Tom Ramstack
Guadalajara, Mexico
Mexican soldiers arrested the alleged financial manager of the deadly Sinaloa drug cartel.
The man, Jose Sanchez Villalobos, also is wanted in the United States on cocaine trafficking charges.
A statement from the Mexican defense ministry said Sanchez is the "alleged financial operator" of the Sinaloa cartel in the states of Baja California and Jalisco.
He was arrested in a suburb of Guadalajara, Mexico's second largest city, where the Sinaloa is known to have been active recently.
The cartel is led by Joaquin "El Chapo" Guzman, whom the U.S. government has called the world's most powerful drug gang leader.
Guzman, who is a fugitive after escaping from a maximum security prison in 2001, is listed by Forbes magazine as one of the world's wealthiest people.

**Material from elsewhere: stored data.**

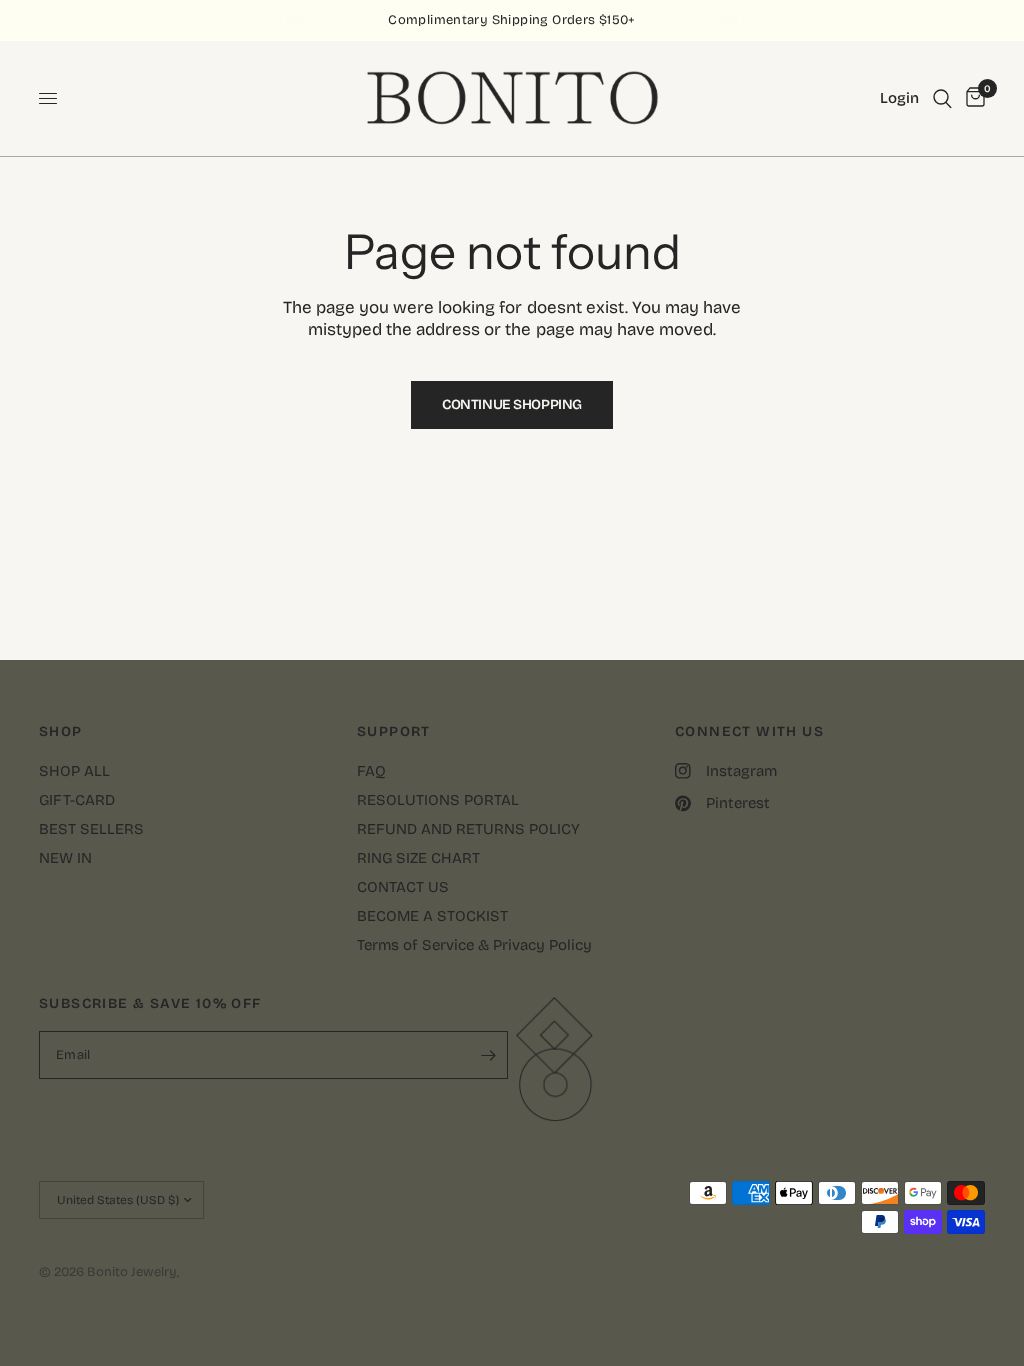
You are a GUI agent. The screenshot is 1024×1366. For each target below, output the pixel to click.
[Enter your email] (488, 1055)
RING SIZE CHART (418, 858)
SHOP (61, 732)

Sanchez, the man arrested this week, is presumed to have been associated with the seizure by police on Nov. 18 of $15.3 million in cash from a car in Tijuana, across the border from San Diego. It was the third largest amount of money confiscated by police in their five-year war against drug cartels.

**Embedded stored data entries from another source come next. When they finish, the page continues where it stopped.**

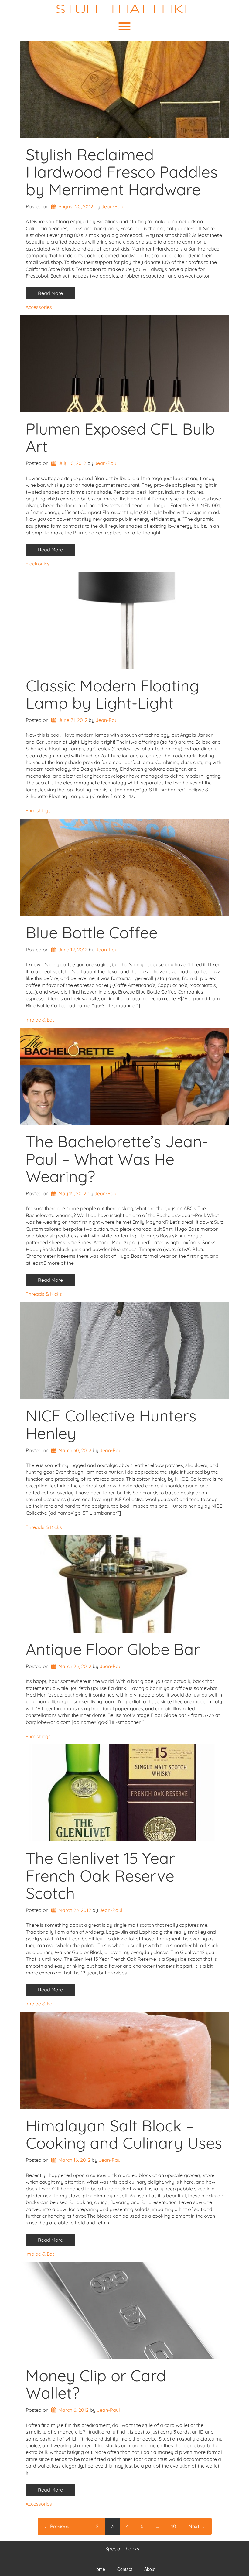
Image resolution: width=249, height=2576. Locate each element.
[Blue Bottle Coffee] (124, 867)
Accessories (39, 307)
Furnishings (38, 810)
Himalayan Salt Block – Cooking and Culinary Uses (124, 2134)
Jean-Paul (112, 206)
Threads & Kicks (44, 1294)
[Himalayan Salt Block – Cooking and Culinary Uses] (124, 2060)
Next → (197, 2526)
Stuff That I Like (125, 10)
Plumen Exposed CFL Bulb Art (120, 437)
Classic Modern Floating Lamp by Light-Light (112, 694)
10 (173, 2526)
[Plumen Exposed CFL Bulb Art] (124, 363)
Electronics (37, 564)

Police traced the money back to Sanchez to make the arrest this week. He was living under a fake name when he was arrested "with a goal of deceiving the action of authorities," the government statement said.
Sanchez was turned over to the organized crime division of the Mexican Attorney General's Office for prosecution.
In previous cash seizures, police found more than $207 million in a Mexico City home owned by Zhenli Ye Gon in March 2007. He is a Mexican of Chinese origin.
In September 2008, the Mexican military seized $26.2 million during a law enforcement operation in Culiacan, the capital of the state of Sinaloa.
The Mexican government has deployed more than 50,000 soldiers to fight against drug cartels in a war that started in December 2006 when President Felipe Calderon ordered the military to help police.